Task to carry out → For this exercise, transcribe all the records below exactly.

Dataset items

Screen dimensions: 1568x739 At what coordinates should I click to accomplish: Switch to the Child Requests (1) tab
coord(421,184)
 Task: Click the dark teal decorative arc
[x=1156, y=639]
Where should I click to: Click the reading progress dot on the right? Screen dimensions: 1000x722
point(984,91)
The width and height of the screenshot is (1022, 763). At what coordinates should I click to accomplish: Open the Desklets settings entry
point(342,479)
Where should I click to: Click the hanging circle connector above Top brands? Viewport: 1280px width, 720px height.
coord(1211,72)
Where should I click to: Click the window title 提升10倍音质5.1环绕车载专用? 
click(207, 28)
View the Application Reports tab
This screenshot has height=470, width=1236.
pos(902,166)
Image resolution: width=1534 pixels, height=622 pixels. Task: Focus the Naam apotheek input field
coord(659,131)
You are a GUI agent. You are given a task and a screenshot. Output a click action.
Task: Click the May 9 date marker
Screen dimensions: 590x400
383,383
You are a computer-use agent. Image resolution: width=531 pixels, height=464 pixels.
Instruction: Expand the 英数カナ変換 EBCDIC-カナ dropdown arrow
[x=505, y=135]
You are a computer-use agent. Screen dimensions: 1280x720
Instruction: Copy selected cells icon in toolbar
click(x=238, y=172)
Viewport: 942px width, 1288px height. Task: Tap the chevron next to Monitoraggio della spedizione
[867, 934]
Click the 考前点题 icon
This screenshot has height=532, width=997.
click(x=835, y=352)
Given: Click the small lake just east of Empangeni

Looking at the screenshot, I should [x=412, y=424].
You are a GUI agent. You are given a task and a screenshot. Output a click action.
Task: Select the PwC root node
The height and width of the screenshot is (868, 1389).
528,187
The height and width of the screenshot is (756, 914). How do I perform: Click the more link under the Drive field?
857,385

Finished exercise →
Screen dimensions: 1568x739 At what coordinates should I click to accomplish: Switch to the Child Requests (1) tab
coord(421,184)
 Task: Click the dark teal decorative arc
[x=1156, y=639]
Where should I click to: Click the reading progress dot on the right? Screen dimensions: 1000x722
point(984,91)
The width and height of the screenshot is (1022, 763). At what coordinates should I click to accomplish: Open the Desklets settings entry
point(342,479)
Where should I click to: Click the hanging circle connector above Top brands? Viewport: 1280px width, 720px height.
coord(1211,72)
Where should I click to: Click the window title 提升10倍音质5.1环绕车载专用? 
click(207, 28)
View the Application Reports tab
This screenshot has height=470, width=1236.
pos(902,166)
Image resolution: width=1534 pixels, height=622 pixels. Task: Focus the Naam apotheek input field
coord(659,131)
You are a GUI agent. You are given a task and a screenshot. Output a click action.
Task: Click the May 9 date marker
Screen dimensions: 590x400
383,383
You are a computer-use agent. Image resolution: width=531 pixels, height=464 pixels.
Instruction: Expand the 英数カナ変換 EBCDIC-カナ dropdown arrow
[x=505, y=135]
You are a computer-use agent. Screen dimensions: 1280x720
Instruction: Copy selected cells icon in toolbar
click(x=238, y=172)
Viewport: 942px width, 1288px height. Task: Tap the chevron next to Monitoraggio della spedizione
[867, 934]
Click the 考前点题 icon
This screenshot has height=532, width=997.
click(x=835, y=352)
Given: Click the small lake just east of Empangeni

Looking at the screenshot, I should [x=412, y=424].
You are a GUI agent. You are given a task and a screenshot. Output a click action.
Task: Select the PwC root node
The height and width of the screenshot is (868, 1389).
528,187
The height and width of the screenshot is (756, 914). How do I perform: Click the more link under the Drive field?
857,385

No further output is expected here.